Труды историка-этнографа (или антрополога, как он сам себя позиционировал в традициях американского гуманитарного знания) Р. Редфилда, а также таких историков-социологов, как Э. Вулф, Т. Шанин снимают вопрос о том, необходимо ли теоретическое определение крестьянства как такового. Вопреки убежденным сторонникам разных вариаций теории прогресса, настаивающих на изучении сельских тружеников разных стран в разные эпохи по отдельности, в конкретно-историческом контексте, крестьяноведы убеждены, что крестьянское общество и культура обладают некоторыми родовыми признаками, определяя некоторый тип обустройства повседневной жизни людей, обнаруживающий какое-то сходство по всему миру. Малое крестьянское сообщество, аналог российской крестьянской общины, это чрезвычайно важная социальная форма, которая присутствует во всех уголках мира во все времена человеческой истории. Осознание этого оказывается возможным только через «взгляд изнутри» – через способность исследователя воспринять, впитать то мироощущение, которое характерно для самих обитателей изучаемого сообщества. Принадлежность к высокой академической культуре дает ученому возможность опираться на определенный теоретический аппарат и методологический задел при рассмотрении и трактовке главнейших сторон жизни малого сообщества. Но он не должен вставать в позицию внешнего наблюдателя прежде, чем он выработает достаточно внимательный «взгляд изнутри», то есть научится разбираться в ценностных ориентациях, верованиях, стереотипах социального поведения изучаемых людей.
Общая картина всемирно-исторического процесса в крестьяноведении в целом не противоречит знаменитому формационному подходу или теории прогресса, стадий экономического роста, но существенно дополняет эти воззрения, делая главным героем истории не столько носителей того, что приверженцы этих теоретических подходов называют общественным прогрессом, сколько огромное большинство населения обществ – земледельцев, крестьян, обитателей малых сообществ. Как следствие, корректируется однолинейность формационного подхода (движение от низших формаций, или стадий экономического роста, к высшим), дается представление о многообразии и разнонаправленности эволюции разных обществ.
Разработка теоретической концепции «моральной экономики» крестьянства принадлежит одному из ведущих американских исследователей крестьян и крестьянских обществ Дж. Скотту. Она сформулирована в монографии, посвященной процессам модернизации в некоторых странах азиатско-тихоокеанского региона и, по авторитетному свидетельству В.П. Данилова, «может многое прояснить в поведении крестьян, например, в период столыпинской реформы, в ходе революции и гражданской войны, в условиях нэпа и коллективизации. Но даже и после коллективизации крестьянское сопротивление государственному насилию в общем и целом соответствует тому, что Дж. Скотт описал и представил как естественные свойства моральной экономики».
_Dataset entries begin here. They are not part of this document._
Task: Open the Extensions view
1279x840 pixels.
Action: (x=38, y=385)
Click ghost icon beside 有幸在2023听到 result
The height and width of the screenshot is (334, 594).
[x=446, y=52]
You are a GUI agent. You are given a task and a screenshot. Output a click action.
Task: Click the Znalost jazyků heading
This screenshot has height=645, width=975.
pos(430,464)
Суть концепции состоит в том, что каждая крестьянская семья любыми мыслимыми средствами стремится избежать потенциальной угрозы голода, которая в истории таких обществ слишком часто перерастает во вполне реальную и очень страшную опасность. Это стремление всячески подстраховаться от голода объясняет многие особенности технической, социальной и моральной организации крестьянского общества, которые без этого понять невозможно. Если взглянуть на действия земледельца, его взаимоотношения с соседями, с земельной знатью, с государством под тем углом зрения, насколько все это способствует решению его исконной задачи по обеспечению самого существования своего и своих близких, проясняются многие вещи, необъяснимые с позиций привычных социально-экономических теорий.
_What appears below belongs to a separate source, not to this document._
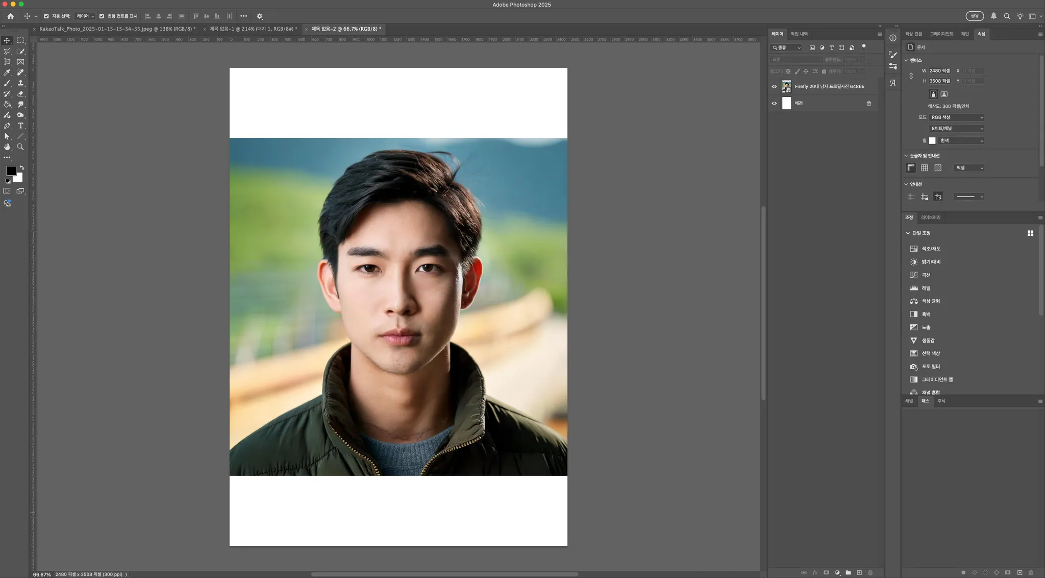Hide the Firefly 20대 남자 프로필사진 layer
Viewport: 1045px width, 578px height.
774,87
Общинная деревня разных стран и разных исторических эпох при всем разнообразии внешних форм сводится к единой категории общим принципом: всем деревенским семьям гарантируется минимальный прожиточный минимум в тех размерах, в каких это позволяют сделать находящиеся в распоряжении деревни ресурсы. Весьма выразительной в этом плане представляется отечественная практика периодических земельных переделов в рамках общин. «Выживание слабейших» освящено деревенским общественным мнением, укоренено в обычном праве, что делает членство в общине социально привлекательным для любого крестьянина. Знаменитый крестьянский консерватизм проявляется, прежде всего, именно в стремлении крепко держаться за общинные институты и установления. Это, по представлениям общинников, по их жизненному опыту, наиболее эффективно страхует их от постоянной угрозы оказаться за нижней чертой потребления.
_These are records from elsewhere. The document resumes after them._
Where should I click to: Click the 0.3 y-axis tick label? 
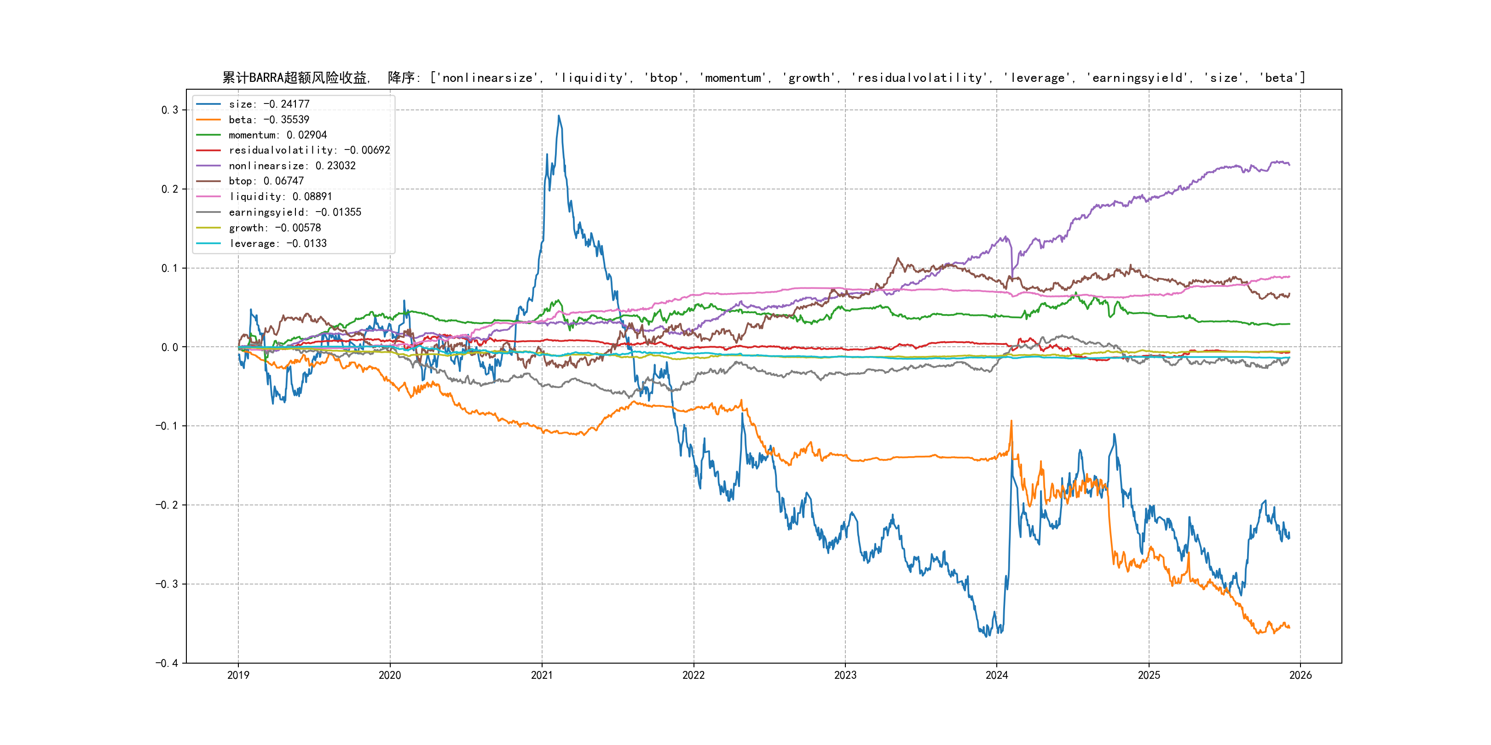pyautogui.click(x=170, y=110)
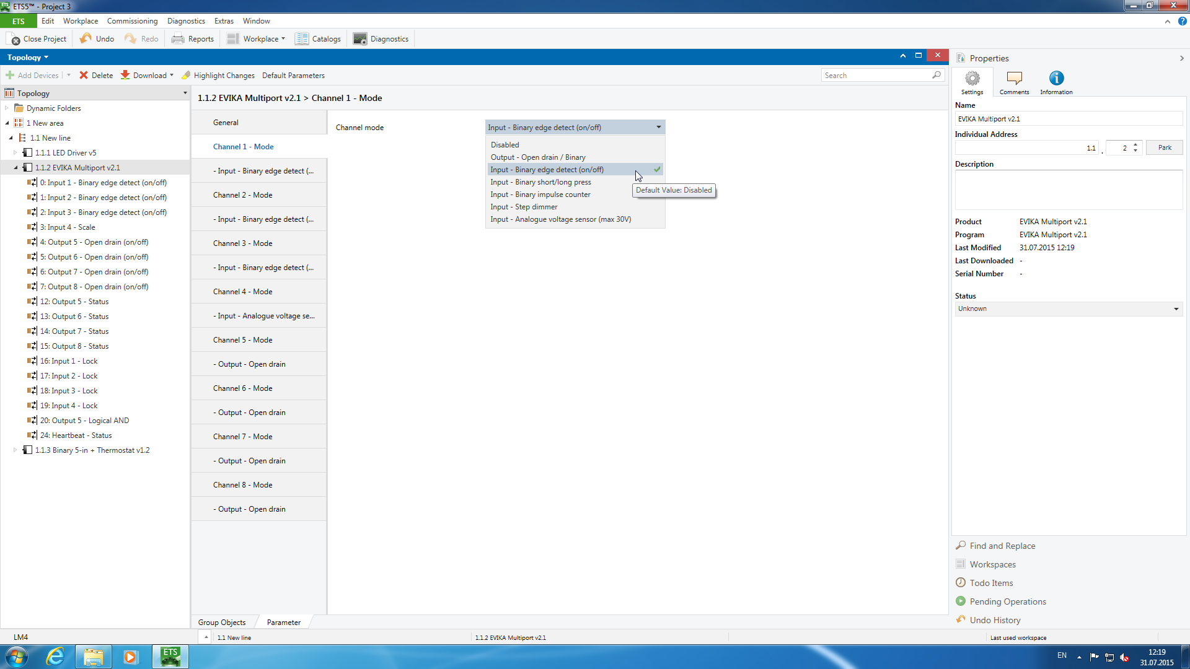The image size is (1190, 669).
Task: Collapse the 1.1.2 EVIKA Multiport tree node
Action: (16, 168)
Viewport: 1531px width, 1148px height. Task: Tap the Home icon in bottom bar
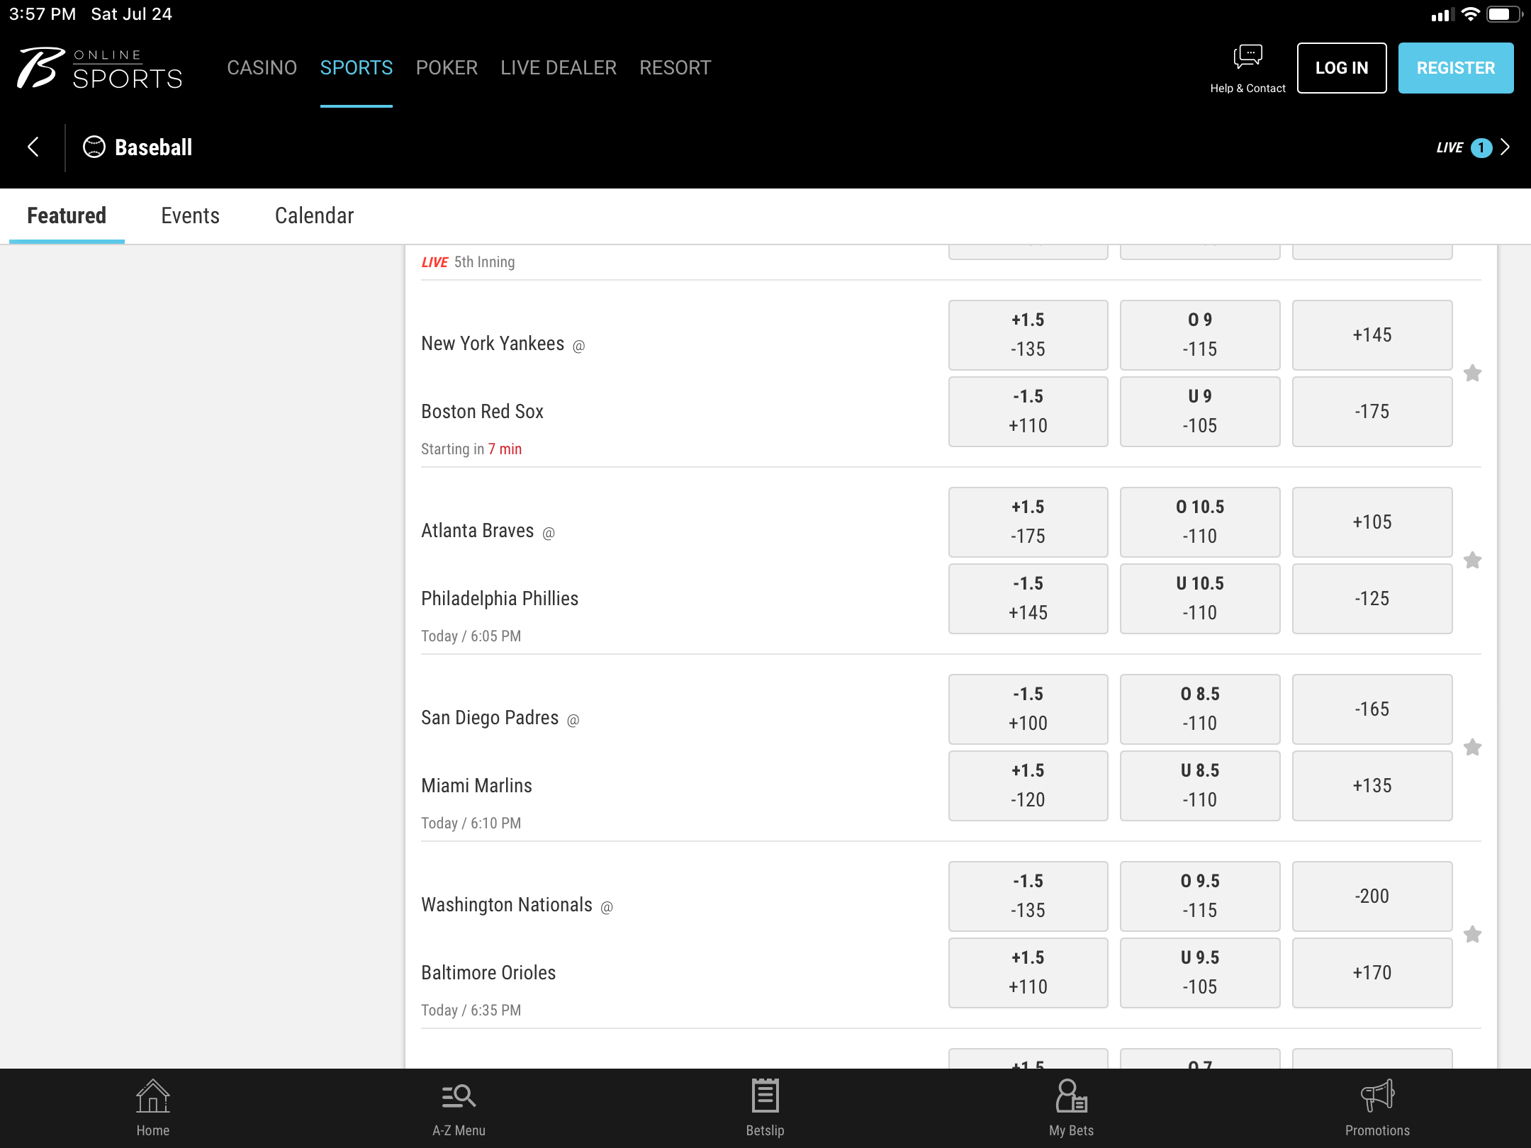152,1096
В такой системе координат помещик это не столько эксплуататор и классовый враг, сколько полноценный и очень важный участник социально-экономических отношений, сутью которых является существование и пропитание. В хороший год крестьяне с готовностью отдают помещику должное в виде барщины и оброка, ожидая от него помощи в случае недородов, которые, к сожалению, не редкость. Крестьяне глубоко убеждены, что государство и арендодатели, изымающие часть их продукции, поступают правомерно и логично, но они не должны делать это так, чтобы возникала голодная угроза самому существованию крестьянских семей, а в случае возникновения таковой – обязаны делать что-то, чтобы отвратить эту угрозу. На этом убеждении основывается то моральное негодование, которое явилось топливом для бесчисленных восстаний в крестьянских обществах – часто беспощадных, но отнюдь не бессмысленных. Их смысл в том, чтобы просигналить имущим классам и властям о нарушении ими этики существования и пропитания.
«Морально-экономический» подход, однако, отнюдь не отрицает постановку вопроса о классовой борьбе между крестьянством и дворянством и властью в более широком смысле. Борьба со стороны крестьянства против многих установлений и узаконений властей велась и ведется беспрестанно. Масштабы этой борьбы куда более внушительны, чем можно себе представить по имеющимся сведениям о крестьянских войнах и открытых выступлениях. Дж. Скотт разрабатывает специальную теорию обыденных форм крестьянского сопротивления. Наиболее действенны такие формы крестьянского противостояния властям, как браконьерство, воровство, потравы и другие нарушения прав собственности власть имущих, происходящие постоянно и при молчаливом одобрении соплеменников; разные способы уклонения от налогов и прочих повинностей; дезертирство. Огромная сила этого сопротивления – именно в повседневном его характере и молчаливой солидарности односельчан.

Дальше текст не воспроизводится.